> **RECORD LIST**:

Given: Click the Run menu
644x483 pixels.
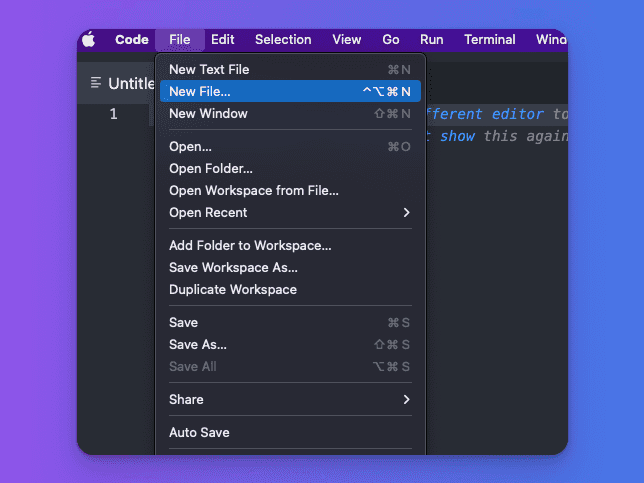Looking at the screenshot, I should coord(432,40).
...
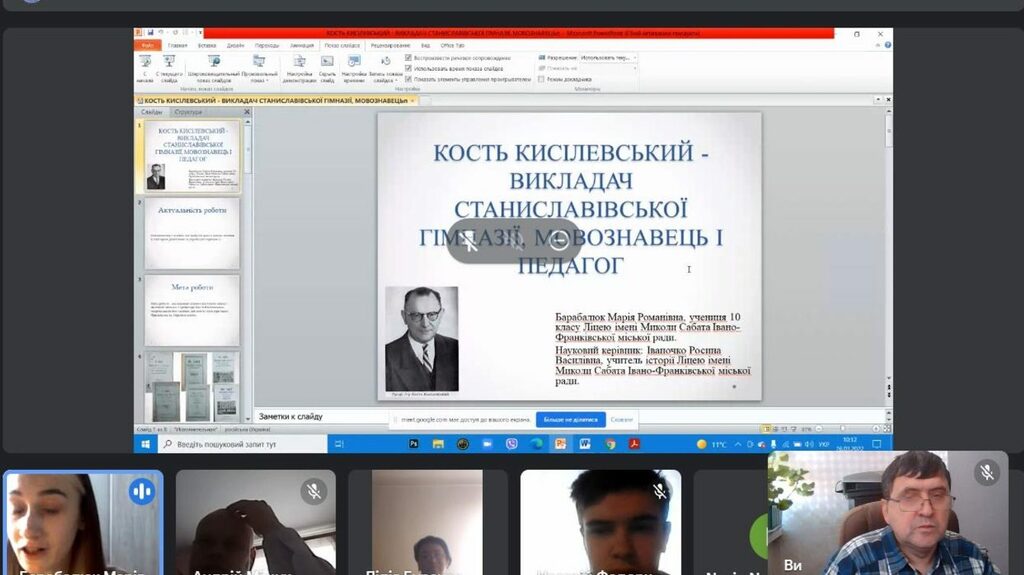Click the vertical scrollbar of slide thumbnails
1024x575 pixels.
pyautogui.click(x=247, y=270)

> **WORK TO BE COMPLETED**: Rewrite everything from "Click the vertical" down to "pyautogui.click(x=247, y=270)" with "scrollbar" changed to "scroll bar" and all else unchanged. Omit the pictures from your answer.

> **TASK OUTPUT**:
Click the vertical scroll bar of slide thumbnails
1024x575 pixels.
pyautogui.click(x=247, y=270)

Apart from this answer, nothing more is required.